Abstract

Background: There is an intense debate about the indications for hepatic resection in patients with metastases from gastric cancer. The objective of the present study was to evaluate the effect on the postoperative survival rates of liver resection for gastric cancer liver metastases. Methods: Between 1992 and 2007, 769 GC patients were surgically treated. Of these, 89 patients (11.57%) presented with synchronous liver metastases and 53 (6.89%) developed metachronous LM after resection of the primary gastric cancer. Twenty-nine patients, 19 males and 10 females, at a mean age of 68 years with initial hepatectomy for synchronous (n = 25) or metachronous (n = 4) liver metastases from gastric cancer were covered by this study.

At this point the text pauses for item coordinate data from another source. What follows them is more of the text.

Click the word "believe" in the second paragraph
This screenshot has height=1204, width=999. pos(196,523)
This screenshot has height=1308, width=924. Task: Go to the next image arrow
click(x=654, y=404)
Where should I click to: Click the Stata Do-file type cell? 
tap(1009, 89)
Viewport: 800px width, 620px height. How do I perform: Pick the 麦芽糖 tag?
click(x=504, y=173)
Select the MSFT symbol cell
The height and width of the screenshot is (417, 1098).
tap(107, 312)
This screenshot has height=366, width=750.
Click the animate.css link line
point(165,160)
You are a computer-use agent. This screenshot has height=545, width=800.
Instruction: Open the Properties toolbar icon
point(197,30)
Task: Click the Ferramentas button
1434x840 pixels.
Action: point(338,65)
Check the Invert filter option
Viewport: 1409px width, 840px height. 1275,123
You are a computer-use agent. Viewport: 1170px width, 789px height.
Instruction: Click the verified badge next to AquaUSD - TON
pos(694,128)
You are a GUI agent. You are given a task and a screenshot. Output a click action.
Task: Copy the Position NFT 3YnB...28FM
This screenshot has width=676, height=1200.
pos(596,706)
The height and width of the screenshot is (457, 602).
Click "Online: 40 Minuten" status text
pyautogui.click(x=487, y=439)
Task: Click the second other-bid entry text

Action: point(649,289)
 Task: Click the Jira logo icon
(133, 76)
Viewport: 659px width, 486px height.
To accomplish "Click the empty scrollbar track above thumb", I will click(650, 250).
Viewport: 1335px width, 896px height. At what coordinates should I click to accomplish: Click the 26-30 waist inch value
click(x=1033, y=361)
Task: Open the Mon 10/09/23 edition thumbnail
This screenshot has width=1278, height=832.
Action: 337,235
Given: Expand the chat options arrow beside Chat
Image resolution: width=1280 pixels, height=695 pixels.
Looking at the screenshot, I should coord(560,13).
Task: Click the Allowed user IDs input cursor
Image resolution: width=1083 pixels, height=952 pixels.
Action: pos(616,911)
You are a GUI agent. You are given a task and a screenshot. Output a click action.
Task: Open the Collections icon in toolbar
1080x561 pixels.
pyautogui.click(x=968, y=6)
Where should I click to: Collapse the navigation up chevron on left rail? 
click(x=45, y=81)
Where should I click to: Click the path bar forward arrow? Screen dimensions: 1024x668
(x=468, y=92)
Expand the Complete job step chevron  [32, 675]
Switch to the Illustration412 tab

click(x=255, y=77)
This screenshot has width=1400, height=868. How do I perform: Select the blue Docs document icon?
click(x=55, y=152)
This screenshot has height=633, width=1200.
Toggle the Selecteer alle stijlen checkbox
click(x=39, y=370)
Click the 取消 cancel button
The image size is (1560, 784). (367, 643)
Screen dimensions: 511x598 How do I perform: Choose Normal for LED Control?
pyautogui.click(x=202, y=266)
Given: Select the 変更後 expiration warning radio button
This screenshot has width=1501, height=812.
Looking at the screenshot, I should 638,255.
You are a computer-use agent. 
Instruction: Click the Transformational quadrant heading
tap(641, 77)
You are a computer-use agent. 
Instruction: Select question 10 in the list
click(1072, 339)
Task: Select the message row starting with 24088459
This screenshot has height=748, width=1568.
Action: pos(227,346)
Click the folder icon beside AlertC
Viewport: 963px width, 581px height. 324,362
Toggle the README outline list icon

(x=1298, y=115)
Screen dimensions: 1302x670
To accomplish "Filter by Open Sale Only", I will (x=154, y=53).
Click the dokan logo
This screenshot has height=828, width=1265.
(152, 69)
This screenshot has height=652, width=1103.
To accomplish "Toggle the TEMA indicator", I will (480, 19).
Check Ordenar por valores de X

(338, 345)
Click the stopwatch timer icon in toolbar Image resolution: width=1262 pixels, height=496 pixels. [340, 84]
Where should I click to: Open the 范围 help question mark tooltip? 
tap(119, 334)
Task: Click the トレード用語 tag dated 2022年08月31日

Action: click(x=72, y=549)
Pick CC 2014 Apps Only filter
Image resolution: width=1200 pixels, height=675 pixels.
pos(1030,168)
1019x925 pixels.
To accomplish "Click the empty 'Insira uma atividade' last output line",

Curative hepatectomies included segmentectomy, hemihepatectomy or non-anatomically limited liver resection less extensive than segmentectomy. Independent prognostic factors were identified by univariate and multivariate stepwise Cox regression analyses. Results: The actuarial overall one-, three-, and five-year survival rates after hepatic resection were 68.96 (n = 20), 41.13% (n = 12), and 27.58% (n = 8), respectively. Median survival time was 16 months (range 5-67 months). Rates of one-, three- and five-year disease-free survival were 55.17% (n = 16), 27.59% (n = 8), and 17.24% (n = 5), respectively. The independent prognostic factors revealed by multivariate analysis were the status of gastric cancer serosal invasion (p = 0.03), the number of liver metastases (p = 0.003), and the radicalism of liver resection (p = 0.001). Conclusion: It could be concluded that hepatectomy should be proposed to the patients with liver metastases from gastric cancer when the following requirements are met: 1) a good control of the primary tumour, 2) absent signs at preoperative diagnosis of disseminated diseases, 3) absence of serosal invasion of primary tumour, 4) a solitary liver metastasis, and 5) an attainment of curative liver resection (R0). A better survival of these patients could be achieved with their careful selection along with improved preoperative staging and timely multimodality treatment.